Ok, I have this pill/wire-probe/exercise-machine, I don't really know what it does, but in some folks it seems to make them happier/healthier, that is all the info you are going to get about said thingy.

Do you use it?

Bio is like that. We really don't know what is going on with a body most of the time. When we try to leverage it, it gives totally nutto results. Like, yeah, water is good for you! Like, maybe we should make it inhale-able! Or yeah, caffeine is alright, makes you wake-up! You should just take NoDoz and never sleep again!

Those are absurd examples, but I hope they illustrate that in bio, 'leveraging' something typically means you are gonna die either real soon or you are gonna get cancer. Fen-phen is a great example of 'leveraging' something in bio [0]. Yeah, you loose weight, but then you blow your heart valves out and end up as worm food.

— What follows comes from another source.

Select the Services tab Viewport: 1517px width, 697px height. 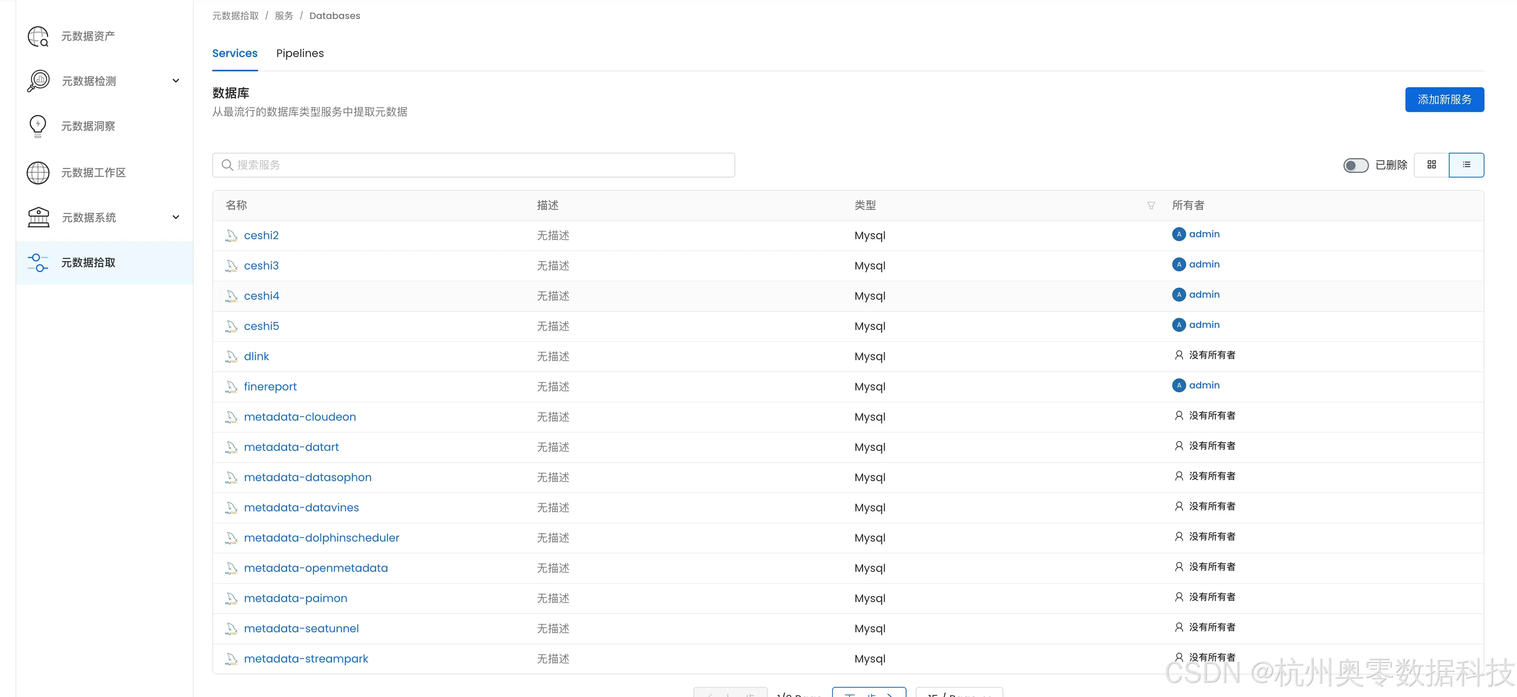234,53
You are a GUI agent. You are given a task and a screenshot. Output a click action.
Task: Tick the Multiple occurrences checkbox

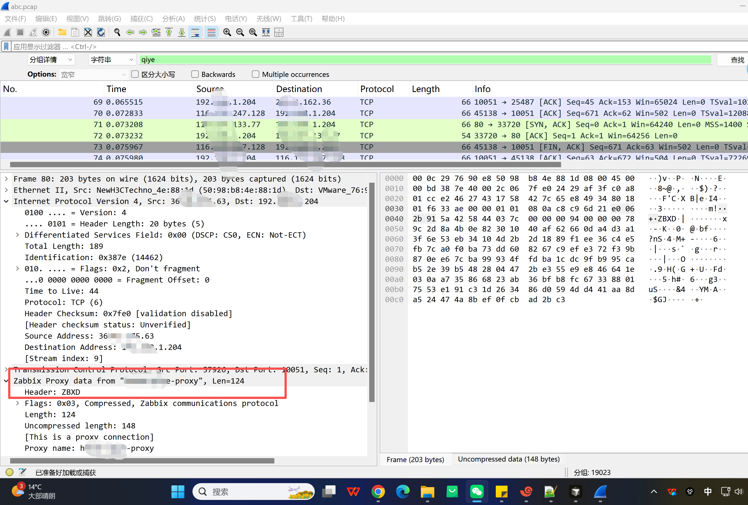coord(256,74)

So when you say that we can just throw computers at the problem, you make a huge mistake with that idea. Your input data is everything. You have to run a LOT of experiments in the real world to get the right data, not just noise you think is data. Living things are really good at staying alive until they aren't. They are not just noisy, they are also altering the experiment along with the experimenter. Homeostasis is a real thing and bodies and living things try to stay happy, healthy, and alive. Like, here is the thing, your experimental test-bed is alive and thinking and is, in some cases, trying to experiment-on/kill-you right back. Try feeding that into a computer! You have 300k+ dependent variables (that you know of) and 10 equations (if you trust those other authors). You are trying to find the mean of N interacting Poisson/Gaussian data sets (you hope they are normal) in N dimensional space and you know that you don't know all the variables and you can only do this on 5 rats.